坂口(2002)の研究によると、遺族の3人に1人が周囲の言葉や態度に傷ついた経験があると答えています。以下は、避けるべき具体的な行動です。

  1. 安易な励まし
    • 「元気出して」「時間が解決するよ」などの言葉は、相手の気持ちを軽視していると感じさせることがあります。
  2. 押しつけがましいアドバイス
    • 「こうしたほうがいい」と一方的に助言することは、相手の立場を理解していないと受け取られることがあります。
  3. わかったふり
    • 「気持ちはわかるよ」と安易に言うことは、かえって不信感を与えることがあります。
  4. 早く立ち直るように促す
    • 「いつまでも泣いていても仕方ない」という言葉は、悲しみのプロセスを妨げる可能性があります。

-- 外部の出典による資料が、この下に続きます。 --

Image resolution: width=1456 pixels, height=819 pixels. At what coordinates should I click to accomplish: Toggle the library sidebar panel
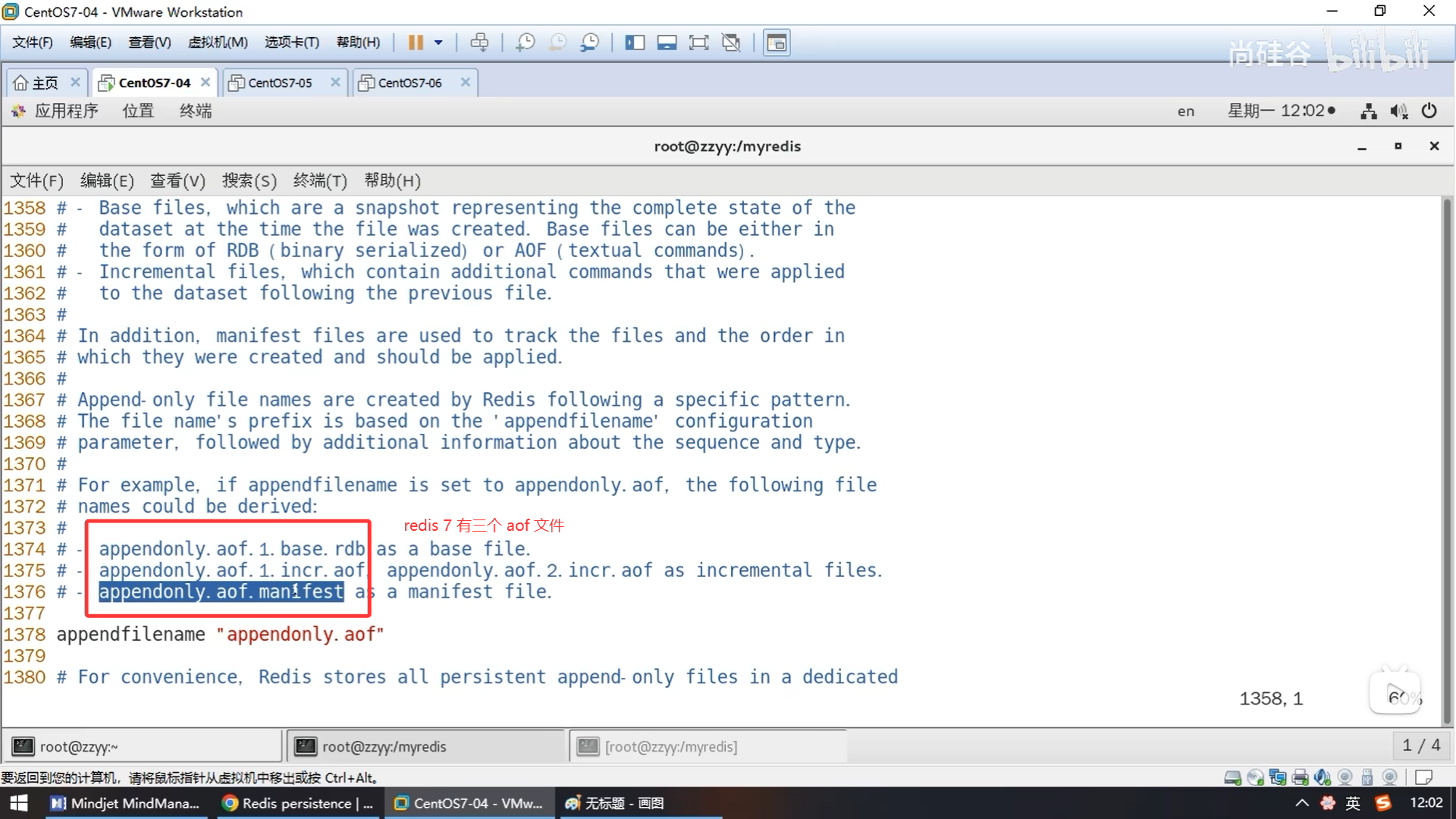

こうした行動は、遺族が孤立感を深めたり、自分の感情を表現できなくなる原因となります。

適切なサポートの方法

では、悲嘆の過程にいる人にどのように寄り添えばよいのでしょうか?重要なのは、遺族が自分の感情を安心して表現できる環境を提供することです。

  1. 傾聴する
    • 遺族の話に耳を傾け、感情を否定せず受け入れることが大切です。たとえ怒りや罪悪感、混乱した思いが出てきても、「そのままでいい」と寄り添う姿勢が必要です。
  2. 感情表出のサポート
    • 遺族の中には、悲しみを言葉にすることが難しい人もいます。その場合、音楽療法やアートなど、感情を間接的に表現できる方法を提案することが効果的です。音楽は、悲しみに寄り添い、心を癒す力を持っています。
  3. 文化や個人の価値観を尊重する
    • 日本では、悲しみや涙を見せることが否定的に捉えられることもあります。しかし、悲しみを抑圧することは、心の負担を大きくし、悲嘆を長引かせる原因となります。「泣いてもいいんだよ」と伝えることで、感情を解放する助けになります。

死別後の自己成長について

悲嘆のプロセスを経る中で、一部の人は新しいアイデンティティを見つけ、成長を経験することがあります。たとえば、「故人の思いを引き継ぎたい」と新たな活動に取り組む人もいます。しかし、成長は目標ではなく、あくまで結果として現れるものです。

「遺族は成長しなければならない」という考えを押しつけるのは避けるべきです。また、成長が見られたとしても、それが悲しみや苦痛を軽減したことを意味するわけではありません。周囲の人は、成長したように見える遺族でも、その心の中に残る負の感情に目を向ける必要があります。

②「回復」ではなく「適応」という視点

悲嘆のプロセスを「回復」と捉えるのではなく、「新しい現実への適応」として理解することが大切です。死別を経験した人は、以前の自分には戻れませんが、故人のいない現実に少しずつ適応していく過程を歩みます。その過程で、時には悲しみがぶり返すこともあります。隣人として、安易な励ましではなく、その都度寄り添う姿勢が求められます。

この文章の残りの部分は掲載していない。